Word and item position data
** START **

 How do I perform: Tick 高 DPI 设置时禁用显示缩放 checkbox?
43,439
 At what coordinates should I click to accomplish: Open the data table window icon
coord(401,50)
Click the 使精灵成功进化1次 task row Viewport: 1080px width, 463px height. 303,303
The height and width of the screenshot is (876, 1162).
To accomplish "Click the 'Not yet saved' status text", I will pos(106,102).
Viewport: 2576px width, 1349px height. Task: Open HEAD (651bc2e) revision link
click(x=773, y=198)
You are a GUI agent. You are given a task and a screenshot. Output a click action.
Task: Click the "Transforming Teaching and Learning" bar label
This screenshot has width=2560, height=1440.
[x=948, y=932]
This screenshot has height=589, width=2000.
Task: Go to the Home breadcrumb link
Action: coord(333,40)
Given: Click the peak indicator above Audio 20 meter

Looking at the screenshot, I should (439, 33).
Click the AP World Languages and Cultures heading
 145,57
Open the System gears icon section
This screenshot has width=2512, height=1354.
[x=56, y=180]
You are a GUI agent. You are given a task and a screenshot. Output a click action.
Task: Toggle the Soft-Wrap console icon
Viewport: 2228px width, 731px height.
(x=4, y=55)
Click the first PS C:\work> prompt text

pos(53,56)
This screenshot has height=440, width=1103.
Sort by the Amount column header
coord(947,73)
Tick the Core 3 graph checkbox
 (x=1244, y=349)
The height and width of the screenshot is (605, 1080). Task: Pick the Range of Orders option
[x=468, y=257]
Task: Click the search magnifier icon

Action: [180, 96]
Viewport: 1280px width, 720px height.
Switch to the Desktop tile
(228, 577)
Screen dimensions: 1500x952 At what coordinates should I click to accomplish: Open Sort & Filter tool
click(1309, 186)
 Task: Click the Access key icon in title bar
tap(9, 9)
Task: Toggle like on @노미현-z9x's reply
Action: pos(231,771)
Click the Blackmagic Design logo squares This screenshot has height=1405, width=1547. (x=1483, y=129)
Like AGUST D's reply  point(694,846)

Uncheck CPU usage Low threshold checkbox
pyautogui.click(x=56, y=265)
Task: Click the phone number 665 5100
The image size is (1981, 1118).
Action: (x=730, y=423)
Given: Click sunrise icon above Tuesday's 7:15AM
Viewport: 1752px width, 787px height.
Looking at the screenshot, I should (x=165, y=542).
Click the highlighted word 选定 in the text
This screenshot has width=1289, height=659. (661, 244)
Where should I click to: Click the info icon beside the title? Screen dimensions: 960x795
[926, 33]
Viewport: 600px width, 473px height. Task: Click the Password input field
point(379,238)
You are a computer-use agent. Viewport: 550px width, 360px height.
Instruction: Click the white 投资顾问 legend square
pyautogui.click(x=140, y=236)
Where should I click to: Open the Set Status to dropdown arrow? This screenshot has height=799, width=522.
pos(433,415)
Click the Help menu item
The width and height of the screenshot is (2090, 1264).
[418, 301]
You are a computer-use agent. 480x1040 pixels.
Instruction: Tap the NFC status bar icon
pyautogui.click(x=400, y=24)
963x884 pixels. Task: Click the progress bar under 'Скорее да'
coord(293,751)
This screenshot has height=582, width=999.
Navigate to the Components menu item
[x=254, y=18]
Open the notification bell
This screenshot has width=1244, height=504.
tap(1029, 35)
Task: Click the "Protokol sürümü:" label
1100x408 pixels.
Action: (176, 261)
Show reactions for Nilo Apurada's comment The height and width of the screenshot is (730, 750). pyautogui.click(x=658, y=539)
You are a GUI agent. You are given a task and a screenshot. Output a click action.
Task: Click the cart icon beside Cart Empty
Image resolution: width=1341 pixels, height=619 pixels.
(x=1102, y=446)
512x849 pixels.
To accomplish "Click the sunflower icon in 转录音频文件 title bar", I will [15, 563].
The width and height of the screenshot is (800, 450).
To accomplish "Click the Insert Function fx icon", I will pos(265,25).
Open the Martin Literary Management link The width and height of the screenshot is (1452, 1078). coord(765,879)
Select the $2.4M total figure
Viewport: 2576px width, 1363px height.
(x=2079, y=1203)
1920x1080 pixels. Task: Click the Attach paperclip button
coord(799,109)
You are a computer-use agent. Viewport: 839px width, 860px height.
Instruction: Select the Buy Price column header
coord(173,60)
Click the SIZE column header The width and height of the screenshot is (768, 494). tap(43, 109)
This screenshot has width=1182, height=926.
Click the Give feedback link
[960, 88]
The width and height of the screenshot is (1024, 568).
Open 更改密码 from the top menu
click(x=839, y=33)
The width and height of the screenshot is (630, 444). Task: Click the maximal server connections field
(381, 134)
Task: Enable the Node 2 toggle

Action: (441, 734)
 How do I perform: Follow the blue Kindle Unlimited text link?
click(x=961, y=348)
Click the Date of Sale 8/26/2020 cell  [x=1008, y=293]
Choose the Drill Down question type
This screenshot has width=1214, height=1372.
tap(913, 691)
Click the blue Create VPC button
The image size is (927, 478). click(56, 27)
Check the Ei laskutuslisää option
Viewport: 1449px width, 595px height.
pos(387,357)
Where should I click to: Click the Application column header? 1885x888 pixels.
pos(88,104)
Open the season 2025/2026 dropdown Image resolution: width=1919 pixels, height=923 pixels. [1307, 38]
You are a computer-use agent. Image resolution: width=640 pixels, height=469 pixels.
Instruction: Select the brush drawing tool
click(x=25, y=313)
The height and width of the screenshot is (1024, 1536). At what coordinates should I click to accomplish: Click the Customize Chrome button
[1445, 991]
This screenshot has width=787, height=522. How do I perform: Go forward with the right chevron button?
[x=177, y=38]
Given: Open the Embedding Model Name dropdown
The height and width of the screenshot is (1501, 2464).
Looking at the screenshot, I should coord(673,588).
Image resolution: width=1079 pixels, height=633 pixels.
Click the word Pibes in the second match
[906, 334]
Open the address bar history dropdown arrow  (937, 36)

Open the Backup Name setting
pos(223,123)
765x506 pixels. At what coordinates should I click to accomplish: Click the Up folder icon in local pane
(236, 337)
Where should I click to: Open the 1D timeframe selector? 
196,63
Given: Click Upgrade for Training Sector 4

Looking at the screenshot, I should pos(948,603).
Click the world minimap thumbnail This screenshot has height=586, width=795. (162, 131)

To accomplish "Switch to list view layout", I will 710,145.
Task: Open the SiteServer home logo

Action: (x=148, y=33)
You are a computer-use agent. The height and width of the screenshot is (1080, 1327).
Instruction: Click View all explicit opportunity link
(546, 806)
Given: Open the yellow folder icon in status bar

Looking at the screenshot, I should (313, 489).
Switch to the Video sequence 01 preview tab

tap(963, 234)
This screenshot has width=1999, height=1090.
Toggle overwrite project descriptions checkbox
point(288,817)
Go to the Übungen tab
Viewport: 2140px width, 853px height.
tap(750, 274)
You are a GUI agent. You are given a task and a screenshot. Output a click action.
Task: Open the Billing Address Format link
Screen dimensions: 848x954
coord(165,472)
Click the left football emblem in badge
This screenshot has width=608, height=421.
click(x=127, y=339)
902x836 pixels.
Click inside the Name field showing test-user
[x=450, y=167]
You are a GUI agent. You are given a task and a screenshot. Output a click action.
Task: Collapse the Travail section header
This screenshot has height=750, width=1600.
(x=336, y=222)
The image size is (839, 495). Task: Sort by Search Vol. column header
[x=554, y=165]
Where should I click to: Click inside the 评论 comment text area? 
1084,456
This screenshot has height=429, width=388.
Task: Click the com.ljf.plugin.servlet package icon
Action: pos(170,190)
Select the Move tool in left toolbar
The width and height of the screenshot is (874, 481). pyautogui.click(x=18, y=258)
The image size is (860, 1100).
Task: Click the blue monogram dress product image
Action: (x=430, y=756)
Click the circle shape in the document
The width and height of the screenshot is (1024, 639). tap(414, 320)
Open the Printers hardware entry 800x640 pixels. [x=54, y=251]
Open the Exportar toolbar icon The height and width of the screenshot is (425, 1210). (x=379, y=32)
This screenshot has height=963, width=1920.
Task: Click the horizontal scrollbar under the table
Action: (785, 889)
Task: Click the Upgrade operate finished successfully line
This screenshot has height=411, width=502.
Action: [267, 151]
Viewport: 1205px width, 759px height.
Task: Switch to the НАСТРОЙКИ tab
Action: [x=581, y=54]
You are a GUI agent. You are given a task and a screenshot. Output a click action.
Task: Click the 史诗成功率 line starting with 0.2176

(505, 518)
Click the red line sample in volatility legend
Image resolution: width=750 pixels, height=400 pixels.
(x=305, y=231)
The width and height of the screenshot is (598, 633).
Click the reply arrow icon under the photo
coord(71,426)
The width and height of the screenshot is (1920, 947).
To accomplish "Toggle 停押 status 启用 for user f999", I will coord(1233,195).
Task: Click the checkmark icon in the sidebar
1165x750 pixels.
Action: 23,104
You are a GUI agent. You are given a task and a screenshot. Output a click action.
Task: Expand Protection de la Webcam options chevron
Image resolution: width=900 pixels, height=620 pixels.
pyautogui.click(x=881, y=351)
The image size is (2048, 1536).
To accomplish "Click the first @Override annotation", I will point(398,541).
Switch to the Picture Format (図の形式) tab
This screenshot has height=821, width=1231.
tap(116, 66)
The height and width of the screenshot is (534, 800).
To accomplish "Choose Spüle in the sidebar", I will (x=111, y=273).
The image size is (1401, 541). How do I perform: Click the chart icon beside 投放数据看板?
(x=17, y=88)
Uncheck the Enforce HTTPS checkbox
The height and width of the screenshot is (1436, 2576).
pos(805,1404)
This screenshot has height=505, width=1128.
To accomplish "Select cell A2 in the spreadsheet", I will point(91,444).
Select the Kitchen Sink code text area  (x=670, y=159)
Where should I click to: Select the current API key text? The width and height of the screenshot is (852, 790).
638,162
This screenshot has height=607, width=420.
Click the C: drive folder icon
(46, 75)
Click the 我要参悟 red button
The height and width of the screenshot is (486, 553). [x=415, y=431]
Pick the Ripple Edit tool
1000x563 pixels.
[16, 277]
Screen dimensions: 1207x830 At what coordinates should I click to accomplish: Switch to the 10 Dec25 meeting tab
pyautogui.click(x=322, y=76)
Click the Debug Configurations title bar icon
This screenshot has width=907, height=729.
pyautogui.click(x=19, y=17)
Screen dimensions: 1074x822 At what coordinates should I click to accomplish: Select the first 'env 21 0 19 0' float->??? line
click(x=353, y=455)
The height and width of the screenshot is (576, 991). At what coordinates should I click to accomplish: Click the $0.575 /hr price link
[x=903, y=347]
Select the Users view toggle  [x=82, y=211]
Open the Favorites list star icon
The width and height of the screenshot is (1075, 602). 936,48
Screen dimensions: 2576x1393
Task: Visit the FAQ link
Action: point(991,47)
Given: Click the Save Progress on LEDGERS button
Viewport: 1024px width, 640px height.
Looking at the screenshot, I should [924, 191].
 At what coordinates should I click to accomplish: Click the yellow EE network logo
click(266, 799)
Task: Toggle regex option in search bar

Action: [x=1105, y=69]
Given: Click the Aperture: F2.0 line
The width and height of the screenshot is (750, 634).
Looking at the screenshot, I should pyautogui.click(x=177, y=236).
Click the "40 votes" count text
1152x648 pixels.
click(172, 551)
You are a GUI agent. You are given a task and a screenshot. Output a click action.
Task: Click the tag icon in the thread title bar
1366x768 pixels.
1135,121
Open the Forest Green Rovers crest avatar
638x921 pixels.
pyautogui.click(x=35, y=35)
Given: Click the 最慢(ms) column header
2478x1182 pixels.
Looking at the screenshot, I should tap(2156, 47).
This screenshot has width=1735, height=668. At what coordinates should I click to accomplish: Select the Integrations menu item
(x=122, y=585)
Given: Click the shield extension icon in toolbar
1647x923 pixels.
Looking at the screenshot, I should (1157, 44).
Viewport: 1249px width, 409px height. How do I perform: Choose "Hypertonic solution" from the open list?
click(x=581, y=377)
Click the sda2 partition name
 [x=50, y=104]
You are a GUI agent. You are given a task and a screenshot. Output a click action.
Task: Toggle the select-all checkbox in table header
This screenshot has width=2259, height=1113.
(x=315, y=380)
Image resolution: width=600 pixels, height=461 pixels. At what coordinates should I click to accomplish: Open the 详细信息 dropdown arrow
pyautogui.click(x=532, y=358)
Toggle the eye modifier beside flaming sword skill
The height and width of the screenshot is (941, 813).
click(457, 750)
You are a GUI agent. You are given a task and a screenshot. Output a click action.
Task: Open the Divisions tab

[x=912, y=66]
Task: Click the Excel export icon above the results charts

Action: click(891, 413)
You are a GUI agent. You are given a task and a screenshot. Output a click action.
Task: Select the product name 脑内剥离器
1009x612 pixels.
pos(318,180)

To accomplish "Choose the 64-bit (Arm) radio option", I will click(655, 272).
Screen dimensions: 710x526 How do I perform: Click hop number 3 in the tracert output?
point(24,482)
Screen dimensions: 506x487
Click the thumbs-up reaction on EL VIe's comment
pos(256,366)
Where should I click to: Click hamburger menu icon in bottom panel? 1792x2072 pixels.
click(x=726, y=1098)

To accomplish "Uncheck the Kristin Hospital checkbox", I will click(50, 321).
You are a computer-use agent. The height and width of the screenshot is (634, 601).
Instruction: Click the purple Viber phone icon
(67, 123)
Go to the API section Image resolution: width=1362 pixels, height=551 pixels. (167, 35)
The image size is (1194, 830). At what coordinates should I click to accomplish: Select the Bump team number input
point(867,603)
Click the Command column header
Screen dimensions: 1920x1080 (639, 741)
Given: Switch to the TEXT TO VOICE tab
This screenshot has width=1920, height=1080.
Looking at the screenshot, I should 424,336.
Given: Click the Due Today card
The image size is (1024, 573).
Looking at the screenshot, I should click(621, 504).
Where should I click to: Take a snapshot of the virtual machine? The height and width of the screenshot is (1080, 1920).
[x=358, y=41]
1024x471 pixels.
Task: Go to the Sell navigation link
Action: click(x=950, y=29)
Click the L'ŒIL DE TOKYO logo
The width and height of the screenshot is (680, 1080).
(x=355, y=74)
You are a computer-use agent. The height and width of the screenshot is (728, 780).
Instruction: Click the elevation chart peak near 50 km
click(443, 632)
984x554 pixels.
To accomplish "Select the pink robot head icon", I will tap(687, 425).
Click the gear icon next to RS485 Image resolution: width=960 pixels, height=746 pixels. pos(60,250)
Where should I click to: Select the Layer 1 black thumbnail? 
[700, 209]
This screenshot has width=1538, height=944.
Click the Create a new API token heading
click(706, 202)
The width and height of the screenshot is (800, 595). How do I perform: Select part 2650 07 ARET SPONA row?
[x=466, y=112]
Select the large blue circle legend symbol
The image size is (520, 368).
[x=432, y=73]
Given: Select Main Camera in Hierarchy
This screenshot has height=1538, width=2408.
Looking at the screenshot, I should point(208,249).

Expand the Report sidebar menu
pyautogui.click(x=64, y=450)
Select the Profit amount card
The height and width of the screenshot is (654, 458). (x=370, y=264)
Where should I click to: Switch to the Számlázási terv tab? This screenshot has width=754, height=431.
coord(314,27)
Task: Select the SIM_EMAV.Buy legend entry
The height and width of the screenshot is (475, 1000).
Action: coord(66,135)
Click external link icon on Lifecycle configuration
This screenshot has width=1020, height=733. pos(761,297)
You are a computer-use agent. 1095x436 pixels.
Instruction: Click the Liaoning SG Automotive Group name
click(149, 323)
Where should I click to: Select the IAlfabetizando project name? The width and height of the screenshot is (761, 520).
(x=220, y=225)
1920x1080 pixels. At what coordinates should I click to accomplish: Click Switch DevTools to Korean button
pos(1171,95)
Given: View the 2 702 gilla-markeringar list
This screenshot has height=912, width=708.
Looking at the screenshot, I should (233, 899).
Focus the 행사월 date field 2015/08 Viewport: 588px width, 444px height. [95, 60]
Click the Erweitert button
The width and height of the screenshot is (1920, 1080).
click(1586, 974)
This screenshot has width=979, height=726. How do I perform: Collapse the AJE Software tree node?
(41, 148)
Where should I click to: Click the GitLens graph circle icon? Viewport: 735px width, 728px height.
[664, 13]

** END **

Please return every line of the listing above that contains the word "from".

Open 更改密码 from the top menu
Viewport: 1249px width, 409px height. How do I perform: Choose "Hypertonic solution" from the open list?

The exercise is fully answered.